Print out every entry that follows, exactly as written.

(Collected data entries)
──────

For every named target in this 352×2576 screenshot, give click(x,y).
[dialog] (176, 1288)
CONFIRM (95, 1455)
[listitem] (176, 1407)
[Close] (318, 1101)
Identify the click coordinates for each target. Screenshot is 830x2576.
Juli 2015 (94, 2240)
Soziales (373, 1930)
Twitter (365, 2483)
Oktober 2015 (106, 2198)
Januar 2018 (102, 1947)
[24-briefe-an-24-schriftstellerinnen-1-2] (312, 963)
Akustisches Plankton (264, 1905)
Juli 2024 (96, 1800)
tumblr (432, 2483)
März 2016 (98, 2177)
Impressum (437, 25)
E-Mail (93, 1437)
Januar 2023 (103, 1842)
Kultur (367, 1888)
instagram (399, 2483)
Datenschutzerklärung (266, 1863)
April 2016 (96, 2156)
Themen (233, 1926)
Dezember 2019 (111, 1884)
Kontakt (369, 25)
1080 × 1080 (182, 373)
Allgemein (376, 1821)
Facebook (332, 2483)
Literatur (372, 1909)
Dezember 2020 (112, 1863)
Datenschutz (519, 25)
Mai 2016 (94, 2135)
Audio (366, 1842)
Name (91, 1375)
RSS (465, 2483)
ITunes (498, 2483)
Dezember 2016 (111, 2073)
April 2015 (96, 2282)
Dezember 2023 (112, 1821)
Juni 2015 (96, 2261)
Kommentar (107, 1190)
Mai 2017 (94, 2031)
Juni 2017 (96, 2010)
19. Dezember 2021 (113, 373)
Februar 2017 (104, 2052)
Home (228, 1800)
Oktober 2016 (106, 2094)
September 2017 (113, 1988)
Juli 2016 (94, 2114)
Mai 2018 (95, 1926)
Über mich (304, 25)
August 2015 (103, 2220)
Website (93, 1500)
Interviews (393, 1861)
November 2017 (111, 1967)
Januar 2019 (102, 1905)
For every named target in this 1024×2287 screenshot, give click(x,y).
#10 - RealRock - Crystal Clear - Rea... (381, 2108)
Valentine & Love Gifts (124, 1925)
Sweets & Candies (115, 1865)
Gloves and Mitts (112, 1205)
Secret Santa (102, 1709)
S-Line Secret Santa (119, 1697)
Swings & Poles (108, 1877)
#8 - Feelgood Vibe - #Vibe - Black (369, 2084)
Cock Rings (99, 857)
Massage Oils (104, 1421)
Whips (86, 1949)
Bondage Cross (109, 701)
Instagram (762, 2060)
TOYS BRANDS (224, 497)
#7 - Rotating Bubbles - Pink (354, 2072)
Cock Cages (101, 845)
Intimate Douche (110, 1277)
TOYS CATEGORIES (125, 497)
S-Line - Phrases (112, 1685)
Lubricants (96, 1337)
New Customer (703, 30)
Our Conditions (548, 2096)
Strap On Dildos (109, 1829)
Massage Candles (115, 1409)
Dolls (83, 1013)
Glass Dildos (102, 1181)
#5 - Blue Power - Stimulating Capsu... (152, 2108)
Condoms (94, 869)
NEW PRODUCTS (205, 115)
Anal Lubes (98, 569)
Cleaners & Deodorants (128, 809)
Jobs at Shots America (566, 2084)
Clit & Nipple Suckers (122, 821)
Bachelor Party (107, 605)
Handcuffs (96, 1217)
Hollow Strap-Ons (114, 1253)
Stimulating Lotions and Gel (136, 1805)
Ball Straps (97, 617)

──────

- _Answer to the problem_:
For every named target in this 352×2576 screenshot, give click(x,y).
[dialog] (176, 1288)
CONFIRM (95, 1455)
[listitem] (176, 1407)
[Close] (318, 1101)
Identify the click coordinates for each target. Screenshot is 830x2576.
Juli 2015 (94, 2240)
Soziales (373, 1930)
Twitter (365, 2483)
Oktober 2015 (106, 2198)
Januar 2018 (102, 1947)
[24-briefe-an-24-schriftstellerinnen-1-2] (312, 963)
Akustisches Plankton (264, 1905)
Juli 2024 (96, 1800)
tumblr (432, 2483)
März 2016 (98, 2177)
Impressum (437, 25)
E-Mail (93, 1437)
Januar 2023 (103, 1842)
Kultur (367, 1888)
instagram (399, 2483)
Datenschutzerklärung (266, 1863)
April 2016 (96, 2156)
Themen (233, 1926)
Dezember 2019 (111, 1884)
Kontakt (369, 25)
1080 × 1080 (182, 373)
Allgemein (376, 1821)
Facebook (332, 2483)
Literatur (372, 1909)
Dezember 2020 (112, 1863)
Datenschutz (519, 25)
Mai 2016 (94, 2135)
Audio (366, 1842)
Name (91, 1375)
RSS (465, 2483)
ITunes (498, 2483)
Dezember 2016 (111, 2073)
April 2015 (96, 2282)
Dezember 2023 (112, 1821)
Juni 2015 (96, 2261)
Kommentar (107, 1190)
Mai 2017 (94, 2031)
Juni 2017 (96, 2010)
19. Dezember 2021 (113, 373)
Februar 2017 (104, 2052)
Home (228, 1800)
Oktober 2016 (106, 2094)
September 2017 (113, 1988)
Juli 2016 (94, 2114)
Mai 2018 (95, 1926)
Über mich (304, 25)
August 2015 (103, 2220)
Website (93, 1500)
Interviews (393, 1861)
November 2017 (111, 1967)
Januar 2019 (102, 1905)
For every named target in this 1024×2287 screenshot, give click(x,y).
#10 - RealRock - Crystal Clear - Rea... (381, 2108)
Valentine & Love Gifts (124, 1925)
Sweets & Candies (115, 1865)
Gloves and Mitts (112, 1205)
Secret Santa (102, 1709)
S-Line Secret Santa (119, 1697)
Swings & Poles (108, 1877)
#8 - Feelgood Vibe - #Vibe - Black (369, 2084)
Cock Rings (99, 857)
Massage Oils (104, 1421)
Whips (86, 1949)
Bondage Cross (109, 701)
Instagram (762, 2060)
TOYS BRANDS (224, 497)
#7 - Rotating Bubbles - Pink (354, 2072)
Cock Cages (101, 845)
Intimate Douche (110, 1277)
TOYS CATEGORIES (125, 497)
S-Line - Phrases (112, 1685)
Lubricants (96, 1337)
New Customer (703, 30)
Our Conditions (548, 2096)
Strap On Dildos (109, 1829)
Massage Candles (115, 1409)
Dolls (83, 1013)
Glass Dildos (102, 1181)
#5 - Blue Power - Stimulating Capsu... (152, 2108)
Condoms (94, 869)
NEW PRODUCTS (205, 115)
Anal Lubes (98, 569)
Cleaners & Deodorants (128, 809)
Jobs at Shots America (566, 2084)
Clit & Nipple Suckers (122, 821)
Bachelor Party (107, 605)
Handcuffs (96, 1217)
Hollow Strap-Ons (114, 1253)
Stimulating Lotions and Gel (136, 1805)
Ball Straps (97, 617)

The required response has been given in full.